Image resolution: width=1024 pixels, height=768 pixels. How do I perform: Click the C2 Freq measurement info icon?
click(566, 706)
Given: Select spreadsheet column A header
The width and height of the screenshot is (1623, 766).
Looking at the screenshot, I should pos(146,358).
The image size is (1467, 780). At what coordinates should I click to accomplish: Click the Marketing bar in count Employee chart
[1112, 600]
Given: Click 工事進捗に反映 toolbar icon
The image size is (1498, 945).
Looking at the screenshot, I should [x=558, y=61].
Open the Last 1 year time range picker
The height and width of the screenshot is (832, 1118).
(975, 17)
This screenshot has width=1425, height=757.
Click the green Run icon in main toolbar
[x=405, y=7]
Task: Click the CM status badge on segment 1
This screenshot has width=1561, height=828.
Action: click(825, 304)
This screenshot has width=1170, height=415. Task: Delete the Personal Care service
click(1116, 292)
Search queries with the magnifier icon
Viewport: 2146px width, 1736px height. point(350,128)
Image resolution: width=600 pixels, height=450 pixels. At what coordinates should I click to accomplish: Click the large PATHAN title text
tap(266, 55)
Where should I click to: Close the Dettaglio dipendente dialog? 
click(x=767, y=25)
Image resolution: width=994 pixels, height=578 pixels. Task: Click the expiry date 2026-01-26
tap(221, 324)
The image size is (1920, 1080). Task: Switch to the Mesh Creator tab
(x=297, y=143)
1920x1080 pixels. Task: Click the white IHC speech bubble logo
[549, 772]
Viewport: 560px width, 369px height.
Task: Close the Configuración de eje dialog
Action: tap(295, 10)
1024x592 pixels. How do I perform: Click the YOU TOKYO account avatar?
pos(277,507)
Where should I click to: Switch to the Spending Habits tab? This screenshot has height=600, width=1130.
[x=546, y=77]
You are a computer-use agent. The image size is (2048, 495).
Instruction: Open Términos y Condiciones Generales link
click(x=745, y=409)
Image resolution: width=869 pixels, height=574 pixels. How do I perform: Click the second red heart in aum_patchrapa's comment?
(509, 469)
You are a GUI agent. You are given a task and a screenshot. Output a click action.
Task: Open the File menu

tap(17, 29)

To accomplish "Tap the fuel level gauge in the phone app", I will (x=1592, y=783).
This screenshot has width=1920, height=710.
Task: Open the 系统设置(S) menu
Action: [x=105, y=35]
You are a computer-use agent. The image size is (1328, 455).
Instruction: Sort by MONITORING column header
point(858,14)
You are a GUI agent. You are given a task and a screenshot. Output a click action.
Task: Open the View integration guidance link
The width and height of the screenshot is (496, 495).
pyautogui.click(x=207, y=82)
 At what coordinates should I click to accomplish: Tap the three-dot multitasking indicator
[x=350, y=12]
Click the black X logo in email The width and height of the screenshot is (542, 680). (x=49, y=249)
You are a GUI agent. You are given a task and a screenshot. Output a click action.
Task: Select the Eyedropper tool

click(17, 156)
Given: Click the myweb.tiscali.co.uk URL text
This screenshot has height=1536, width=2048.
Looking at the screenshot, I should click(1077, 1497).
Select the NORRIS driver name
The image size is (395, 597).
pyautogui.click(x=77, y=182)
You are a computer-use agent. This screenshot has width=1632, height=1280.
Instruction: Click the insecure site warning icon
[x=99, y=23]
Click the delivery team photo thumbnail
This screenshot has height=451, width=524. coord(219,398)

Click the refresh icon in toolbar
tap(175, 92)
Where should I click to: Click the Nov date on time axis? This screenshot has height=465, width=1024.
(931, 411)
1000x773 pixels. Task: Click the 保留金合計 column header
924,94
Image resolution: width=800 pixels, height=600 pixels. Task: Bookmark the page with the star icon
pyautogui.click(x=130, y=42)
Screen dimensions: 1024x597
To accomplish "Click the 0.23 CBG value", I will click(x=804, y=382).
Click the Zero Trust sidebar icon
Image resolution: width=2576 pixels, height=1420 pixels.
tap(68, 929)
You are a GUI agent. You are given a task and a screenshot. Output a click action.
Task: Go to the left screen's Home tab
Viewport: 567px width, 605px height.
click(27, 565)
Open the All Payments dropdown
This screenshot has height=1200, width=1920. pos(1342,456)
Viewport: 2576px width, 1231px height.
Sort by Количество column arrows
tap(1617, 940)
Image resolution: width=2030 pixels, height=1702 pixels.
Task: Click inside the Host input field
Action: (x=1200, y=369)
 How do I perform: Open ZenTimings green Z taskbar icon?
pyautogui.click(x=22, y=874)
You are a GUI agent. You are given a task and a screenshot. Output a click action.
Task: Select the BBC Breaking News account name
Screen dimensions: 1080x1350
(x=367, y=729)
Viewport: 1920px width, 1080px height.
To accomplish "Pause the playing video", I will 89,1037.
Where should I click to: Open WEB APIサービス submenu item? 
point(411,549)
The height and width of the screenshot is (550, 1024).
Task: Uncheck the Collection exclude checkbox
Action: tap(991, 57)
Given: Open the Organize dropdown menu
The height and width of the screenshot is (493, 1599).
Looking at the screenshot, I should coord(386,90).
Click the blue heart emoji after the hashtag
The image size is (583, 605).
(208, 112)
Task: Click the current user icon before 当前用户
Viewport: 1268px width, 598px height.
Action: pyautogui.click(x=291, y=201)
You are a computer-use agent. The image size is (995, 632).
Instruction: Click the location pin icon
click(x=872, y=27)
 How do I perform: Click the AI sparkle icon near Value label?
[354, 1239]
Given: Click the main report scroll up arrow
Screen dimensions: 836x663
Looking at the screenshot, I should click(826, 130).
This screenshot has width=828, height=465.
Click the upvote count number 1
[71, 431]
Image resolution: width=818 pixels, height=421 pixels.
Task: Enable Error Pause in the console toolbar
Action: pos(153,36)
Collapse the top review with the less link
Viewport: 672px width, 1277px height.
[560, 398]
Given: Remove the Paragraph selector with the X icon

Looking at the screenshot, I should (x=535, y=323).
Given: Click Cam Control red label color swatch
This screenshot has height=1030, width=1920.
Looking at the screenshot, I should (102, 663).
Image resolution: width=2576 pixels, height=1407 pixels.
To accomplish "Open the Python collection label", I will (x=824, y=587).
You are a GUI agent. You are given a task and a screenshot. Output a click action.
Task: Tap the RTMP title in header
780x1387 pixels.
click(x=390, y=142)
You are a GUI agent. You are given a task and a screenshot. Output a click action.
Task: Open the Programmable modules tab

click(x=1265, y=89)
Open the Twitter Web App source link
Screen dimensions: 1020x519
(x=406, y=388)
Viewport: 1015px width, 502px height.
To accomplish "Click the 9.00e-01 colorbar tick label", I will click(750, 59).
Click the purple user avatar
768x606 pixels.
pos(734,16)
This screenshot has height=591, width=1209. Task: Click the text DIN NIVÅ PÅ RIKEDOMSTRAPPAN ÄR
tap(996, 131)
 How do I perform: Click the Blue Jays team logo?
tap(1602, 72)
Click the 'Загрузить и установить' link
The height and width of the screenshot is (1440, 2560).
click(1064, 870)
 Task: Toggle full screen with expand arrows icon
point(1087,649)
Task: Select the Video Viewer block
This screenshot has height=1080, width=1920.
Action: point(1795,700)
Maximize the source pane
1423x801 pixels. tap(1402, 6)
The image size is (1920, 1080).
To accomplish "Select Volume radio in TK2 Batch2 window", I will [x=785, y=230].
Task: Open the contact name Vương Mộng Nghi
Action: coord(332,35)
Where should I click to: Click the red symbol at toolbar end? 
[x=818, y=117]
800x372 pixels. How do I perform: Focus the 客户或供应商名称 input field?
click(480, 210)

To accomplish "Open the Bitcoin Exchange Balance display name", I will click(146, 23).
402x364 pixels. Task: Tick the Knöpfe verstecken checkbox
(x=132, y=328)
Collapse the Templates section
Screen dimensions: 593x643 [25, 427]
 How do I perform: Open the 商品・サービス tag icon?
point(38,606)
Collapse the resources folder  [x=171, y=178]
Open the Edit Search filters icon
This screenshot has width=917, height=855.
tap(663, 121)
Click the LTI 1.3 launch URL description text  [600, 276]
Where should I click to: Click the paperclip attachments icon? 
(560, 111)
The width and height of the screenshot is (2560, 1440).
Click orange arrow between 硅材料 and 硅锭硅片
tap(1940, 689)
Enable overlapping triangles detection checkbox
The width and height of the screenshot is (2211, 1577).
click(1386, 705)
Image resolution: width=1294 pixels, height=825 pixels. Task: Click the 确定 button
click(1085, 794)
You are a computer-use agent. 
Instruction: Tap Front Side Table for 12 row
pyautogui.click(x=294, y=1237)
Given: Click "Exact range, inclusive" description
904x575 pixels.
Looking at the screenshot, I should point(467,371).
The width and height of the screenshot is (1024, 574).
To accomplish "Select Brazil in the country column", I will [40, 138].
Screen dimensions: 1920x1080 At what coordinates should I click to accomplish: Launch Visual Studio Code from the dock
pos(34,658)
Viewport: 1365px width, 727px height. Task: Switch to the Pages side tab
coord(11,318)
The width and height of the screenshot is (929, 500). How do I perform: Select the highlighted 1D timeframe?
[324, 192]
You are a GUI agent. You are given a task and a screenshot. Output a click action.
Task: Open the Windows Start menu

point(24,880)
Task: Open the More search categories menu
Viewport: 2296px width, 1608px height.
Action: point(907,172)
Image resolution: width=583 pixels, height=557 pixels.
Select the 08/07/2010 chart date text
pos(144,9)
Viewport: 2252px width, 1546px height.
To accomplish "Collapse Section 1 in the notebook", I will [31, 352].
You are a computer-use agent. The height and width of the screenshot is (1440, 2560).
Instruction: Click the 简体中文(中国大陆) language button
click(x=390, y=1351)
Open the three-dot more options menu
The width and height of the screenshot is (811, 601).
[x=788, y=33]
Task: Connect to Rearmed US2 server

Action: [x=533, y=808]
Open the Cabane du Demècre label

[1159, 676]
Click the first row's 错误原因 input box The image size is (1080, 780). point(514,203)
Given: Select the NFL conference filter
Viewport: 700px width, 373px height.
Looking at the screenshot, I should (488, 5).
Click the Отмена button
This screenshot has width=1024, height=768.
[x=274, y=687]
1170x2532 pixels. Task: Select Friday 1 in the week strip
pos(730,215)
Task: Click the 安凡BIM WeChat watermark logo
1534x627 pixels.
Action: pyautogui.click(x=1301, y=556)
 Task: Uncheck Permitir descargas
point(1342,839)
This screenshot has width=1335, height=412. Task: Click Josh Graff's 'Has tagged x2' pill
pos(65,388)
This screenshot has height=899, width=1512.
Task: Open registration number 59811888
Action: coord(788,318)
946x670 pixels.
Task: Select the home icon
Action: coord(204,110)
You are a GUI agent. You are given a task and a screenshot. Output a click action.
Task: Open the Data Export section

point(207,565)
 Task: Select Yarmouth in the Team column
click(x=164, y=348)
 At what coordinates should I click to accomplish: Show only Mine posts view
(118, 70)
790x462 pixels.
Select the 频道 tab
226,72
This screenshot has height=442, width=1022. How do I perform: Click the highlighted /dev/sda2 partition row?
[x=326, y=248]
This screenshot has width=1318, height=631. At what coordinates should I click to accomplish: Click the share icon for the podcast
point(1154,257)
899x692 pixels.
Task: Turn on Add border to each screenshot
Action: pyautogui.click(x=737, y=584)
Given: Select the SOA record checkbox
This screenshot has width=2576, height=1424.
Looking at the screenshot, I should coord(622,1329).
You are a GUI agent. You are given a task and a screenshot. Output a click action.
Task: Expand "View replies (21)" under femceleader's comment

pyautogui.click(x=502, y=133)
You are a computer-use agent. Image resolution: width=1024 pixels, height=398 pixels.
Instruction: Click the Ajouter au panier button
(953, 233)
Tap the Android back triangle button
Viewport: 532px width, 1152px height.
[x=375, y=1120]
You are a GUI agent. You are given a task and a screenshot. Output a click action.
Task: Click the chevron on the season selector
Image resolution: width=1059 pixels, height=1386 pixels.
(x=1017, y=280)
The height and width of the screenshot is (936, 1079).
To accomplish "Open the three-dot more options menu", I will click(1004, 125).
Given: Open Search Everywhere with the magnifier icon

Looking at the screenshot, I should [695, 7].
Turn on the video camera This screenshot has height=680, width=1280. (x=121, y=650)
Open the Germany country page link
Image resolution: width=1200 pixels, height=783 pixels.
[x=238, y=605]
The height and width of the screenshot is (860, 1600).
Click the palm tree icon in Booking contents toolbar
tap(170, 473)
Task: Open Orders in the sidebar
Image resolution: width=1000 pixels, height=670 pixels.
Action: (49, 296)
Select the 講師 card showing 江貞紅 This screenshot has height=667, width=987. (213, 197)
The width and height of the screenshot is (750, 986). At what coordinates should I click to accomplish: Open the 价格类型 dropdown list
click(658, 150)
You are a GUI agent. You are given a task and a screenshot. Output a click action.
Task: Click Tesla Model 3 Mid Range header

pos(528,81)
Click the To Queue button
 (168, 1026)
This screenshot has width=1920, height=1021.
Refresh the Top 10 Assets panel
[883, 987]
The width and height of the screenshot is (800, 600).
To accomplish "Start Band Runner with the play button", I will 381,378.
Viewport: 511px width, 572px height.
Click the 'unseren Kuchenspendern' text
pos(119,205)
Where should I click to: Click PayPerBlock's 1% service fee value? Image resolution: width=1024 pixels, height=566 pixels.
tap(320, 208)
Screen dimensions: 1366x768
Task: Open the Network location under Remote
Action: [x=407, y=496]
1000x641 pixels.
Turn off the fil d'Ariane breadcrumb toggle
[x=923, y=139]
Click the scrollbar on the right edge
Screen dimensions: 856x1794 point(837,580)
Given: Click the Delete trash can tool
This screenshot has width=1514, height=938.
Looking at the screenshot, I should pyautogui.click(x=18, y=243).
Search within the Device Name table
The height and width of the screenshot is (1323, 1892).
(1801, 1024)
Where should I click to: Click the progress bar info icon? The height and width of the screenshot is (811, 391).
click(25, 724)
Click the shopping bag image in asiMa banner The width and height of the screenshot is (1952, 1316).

***

From the material above, render the lines from the one containing "Click the black" up to and including the one containing "Looking at the screenshot, I should click(1077, 1497)." as a Markdown table with the columns Row and Line. Number each line in Row and omit blank lines.

| Row | Line |
|---|---|
| 1 | Click the black X logo in email The width and height of the screenshot is (542, 680). (x=49, y=249) |
| 2 | You are a GUI agent. You are given a task and a screenshot. Output a click action. |
| 3 | Task: Select the Eyedropper tool |
| 4 | click(17, 156) |
| 5 | Given: Click the myweb.tiscali.co.uk URL text |
| 6 | This screenshot has height=1536, width=2048. |
| 7 | Looking at the screenshot, I should click(1077, 1497). |